Crypto-Mormons or Pseudo-Mormons?

Western Folklore, Summer 2002 by Eliason, Eric A, Browning, Gary

Despite these cautions, one fact is clear, based on Russian scholarship as well as Noble's, Scott's, and Lyon's reports: Russians in a few specific areas were calling particular neighbors "Mormons" for many years before the 1990 arrival of Latter-day Saint missionaries. But this practice does not answer the question of origins. Unlike the Kakure Kirishitan and remergent Mormon communities in the South Pacific, Russia's "other Mormons" have no clearly documented historical origins. Four possibilities seem likely to explain the use of Mormon in Russia. These possibilities are not mutually exclusive, and in an extremely large country with a history of limiting the free flow of people and information, several possibilities could operate simultaneously, overlapping with each other. We have found no conclusive disproof of any of these possibilities, but the last one is supported by Russian scholars and our fieldwork. It is unique in its ability to account for virtually every reported case of pre-1990 "Mormons" in Russia.

Missionaries

Tsarist Russia had strict laws against non-Russian Orthodox proselytizing that would have greatly complicated Church missionary efforts, such as that anticipated, but not undertaken, by Orson Hyde and George G. Adams, who were appointed as missionaries to Russia by Joseph Smith in 1843 (Browning 1997:4-5). Laws relaxed enough before the 1917 revolution to allow the Johan and Alma Lindelof family-ethnic Swedes from the Russian Empire's Grand Duchy of Finland who moved to St. Petersburg-to meet with a Latter-day Saint missionary sent from Sweden at their request. The Lindelof parents were baptized in the Neva River in 1895 (Lund 1895:413-15). By 1905 at least two Lindelof children and another Finnish woman in St. Petersburg had joined the Church. As far as is known, the surviving Lindelofs all eventually fled Russia, some of them after serving time in labor camps (Browning 1997:10-12).

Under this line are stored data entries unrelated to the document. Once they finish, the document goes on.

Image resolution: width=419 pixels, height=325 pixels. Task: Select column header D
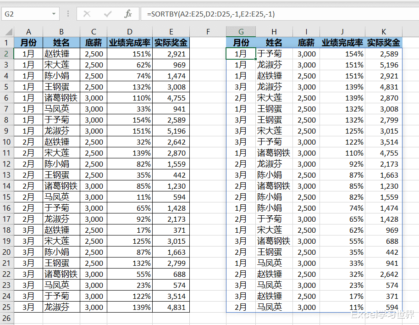pyautogui.click(x=129, y=32)
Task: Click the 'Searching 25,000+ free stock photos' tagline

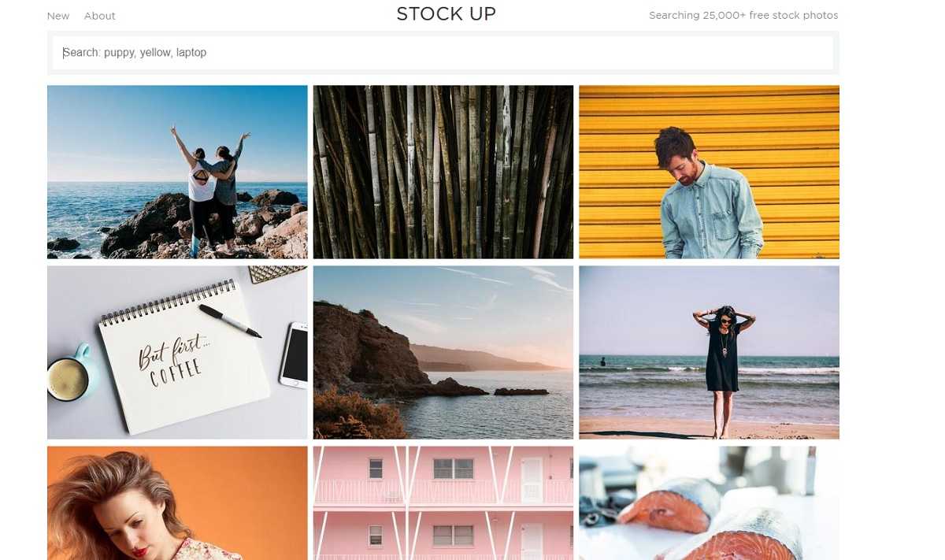Action: tap(743, 16)
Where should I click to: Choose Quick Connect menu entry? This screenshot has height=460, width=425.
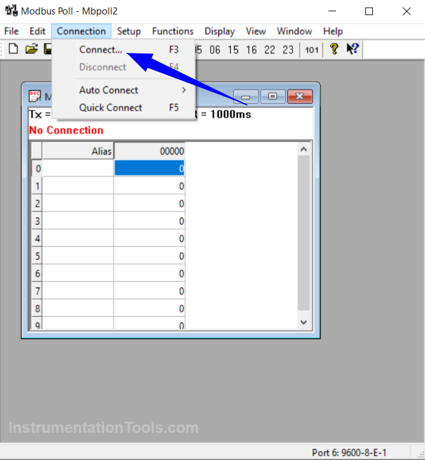(x=111, y=108)
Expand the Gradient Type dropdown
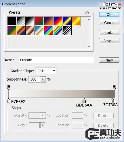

Perhaps some Lindelofs made an undocumented return to Russia. Maybe some of this wealthy family's friends or domestic help experienced unrecorded conversions and stayed in Russia as an underground tributary into today's Russian "Mormon" communities.8 Despite these possibilities, Latter-day Saint missionaries never established or maintained a continuous, official presence in Russia until 1990.

Migration

Another possibility is that converts from other places immigrated into areas that became part of the Soviet Union. For example, the 1915-16 exodus of 300,000 Armenians from Turkey to the Russian-controlled Caucasus (Chaliand and Rageau 1995:83-89) may have included Latter-day Saint converts from the 1880-1909 mission to Armenians in Turkey and Syria (Deseret News 1996:272; The Church of Jesus Christ of Latter-day Saints 1997:7). Haifa dozen officially organized LDS congregations now operate in the former Soviet republic of Armenia. It is unknown whether any of these congregations include Latter-day Saint participants in the Armenian exodus or their descendants.9 Many of the early Armenian converts immigrated to Utah.